Someone must have called a ceasefire in the cosmic struggle over online users' identities. Just a few years ago, AOL and Microsoft were duking it out to be the middlemen who controlled every online transaction, through their warring identity services. AOL already had tens of millions of email addresses and credit card numbers; Microsoft was trying to build a similar database through its Passport service -- the same one you use to log into your Hotmail account.
But as News.com smartly points out, Passport is moribund. Microsoft got such bad PR for trying to sign up businesses to use the online login and wallet services that it appears to have given up on using it for anything but its own network of sites.
Passport came out of Microsoft's 1998 acquisition of Firefly, an amazing little startup. Few people remember this, but Yahoo actually used Firefly technology to develop its famous "My Yahoo" page. Though Yahoo continued to refine the technology on its own, the fact that you can log into My Yahoo, then surf to a personalized Yahoo Finance portfolio, then buy something on Yahoo Shopping without retyping your credit card, you owe in part to Firefly. The same is true when you use Passport to go from Hotmail to a personalized MSN news page.
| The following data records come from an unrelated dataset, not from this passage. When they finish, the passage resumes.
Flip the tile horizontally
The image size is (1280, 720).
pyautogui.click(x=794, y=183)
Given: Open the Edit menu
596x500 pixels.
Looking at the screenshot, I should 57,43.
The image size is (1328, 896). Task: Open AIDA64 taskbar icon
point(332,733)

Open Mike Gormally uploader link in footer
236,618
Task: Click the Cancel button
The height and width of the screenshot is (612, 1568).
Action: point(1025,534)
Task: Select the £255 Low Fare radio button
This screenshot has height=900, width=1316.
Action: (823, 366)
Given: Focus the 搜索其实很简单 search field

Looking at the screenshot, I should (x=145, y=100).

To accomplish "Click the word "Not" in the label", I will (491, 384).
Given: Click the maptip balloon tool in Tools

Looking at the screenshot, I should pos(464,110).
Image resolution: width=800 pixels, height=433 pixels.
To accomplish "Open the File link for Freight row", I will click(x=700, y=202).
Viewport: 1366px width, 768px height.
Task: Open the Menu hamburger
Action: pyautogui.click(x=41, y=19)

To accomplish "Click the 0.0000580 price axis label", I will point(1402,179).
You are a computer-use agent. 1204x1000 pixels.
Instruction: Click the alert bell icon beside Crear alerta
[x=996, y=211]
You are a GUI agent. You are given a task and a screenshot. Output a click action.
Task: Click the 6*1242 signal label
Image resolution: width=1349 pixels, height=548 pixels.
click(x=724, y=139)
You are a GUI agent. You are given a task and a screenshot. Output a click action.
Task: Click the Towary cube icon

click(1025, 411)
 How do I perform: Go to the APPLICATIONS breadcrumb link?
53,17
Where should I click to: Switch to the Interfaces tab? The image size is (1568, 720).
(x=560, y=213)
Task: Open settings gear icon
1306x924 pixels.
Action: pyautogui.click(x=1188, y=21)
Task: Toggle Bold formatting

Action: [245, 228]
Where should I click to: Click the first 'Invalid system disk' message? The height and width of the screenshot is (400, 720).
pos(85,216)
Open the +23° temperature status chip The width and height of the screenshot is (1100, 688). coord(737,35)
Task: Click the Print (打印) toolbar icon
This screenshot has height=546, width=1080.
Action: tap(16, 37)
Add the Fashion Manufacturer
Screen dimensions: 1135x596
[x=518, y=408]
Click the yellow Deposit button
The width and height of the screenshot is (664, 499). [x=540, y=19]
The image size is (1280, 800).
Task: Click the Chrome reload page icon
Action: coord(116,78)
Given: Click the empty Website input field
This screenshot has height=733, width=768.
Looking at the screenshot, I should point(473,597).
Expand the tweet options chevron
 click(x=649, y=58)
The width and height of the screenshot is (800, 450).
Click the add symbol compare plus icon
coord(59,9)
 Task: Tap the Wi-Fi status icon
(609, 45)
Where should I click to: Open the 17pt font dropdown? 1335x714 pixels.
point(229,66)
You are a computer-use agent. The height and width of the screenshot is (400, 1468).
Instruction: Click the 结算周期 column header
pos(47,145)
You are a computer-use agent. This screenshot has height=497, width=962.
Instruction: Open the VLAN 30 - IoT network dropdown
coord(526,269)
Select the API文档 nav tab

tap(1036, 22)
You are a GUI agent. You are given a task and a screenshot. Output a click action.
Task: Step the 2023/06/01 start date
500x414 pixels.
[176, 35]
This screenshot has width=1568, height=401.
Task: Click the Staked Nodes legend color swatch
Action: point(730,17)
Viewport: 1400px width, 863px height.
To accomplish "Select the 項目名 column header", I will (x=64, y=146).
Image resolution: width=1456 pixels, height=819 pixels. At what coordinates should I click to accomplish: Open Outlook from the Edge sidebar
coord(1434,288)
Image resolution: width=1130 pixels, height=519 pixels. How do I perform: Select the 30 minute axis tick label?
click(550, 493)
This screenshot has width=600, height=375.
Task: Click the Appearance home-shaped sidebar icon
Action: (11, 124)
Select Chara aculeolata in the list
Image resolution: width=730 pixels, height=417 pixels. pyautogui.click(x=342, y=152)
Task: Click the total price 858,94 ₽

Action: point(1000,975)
But neither Yahoo nor Microsoft succeeded in implementing Firefly's true vision -- one secure place where you could log in and personalize the entire Web. The problem is that businesses and consumers alike distrust a single entity possessing too much customer data. Microsoft may take another swipe at the online-identity challenge when it introduces its Longhorn operating system -- but that's years away. For now, we'll have to remember a lot of different passwords. Such is the price we pay in the cosmic struggle.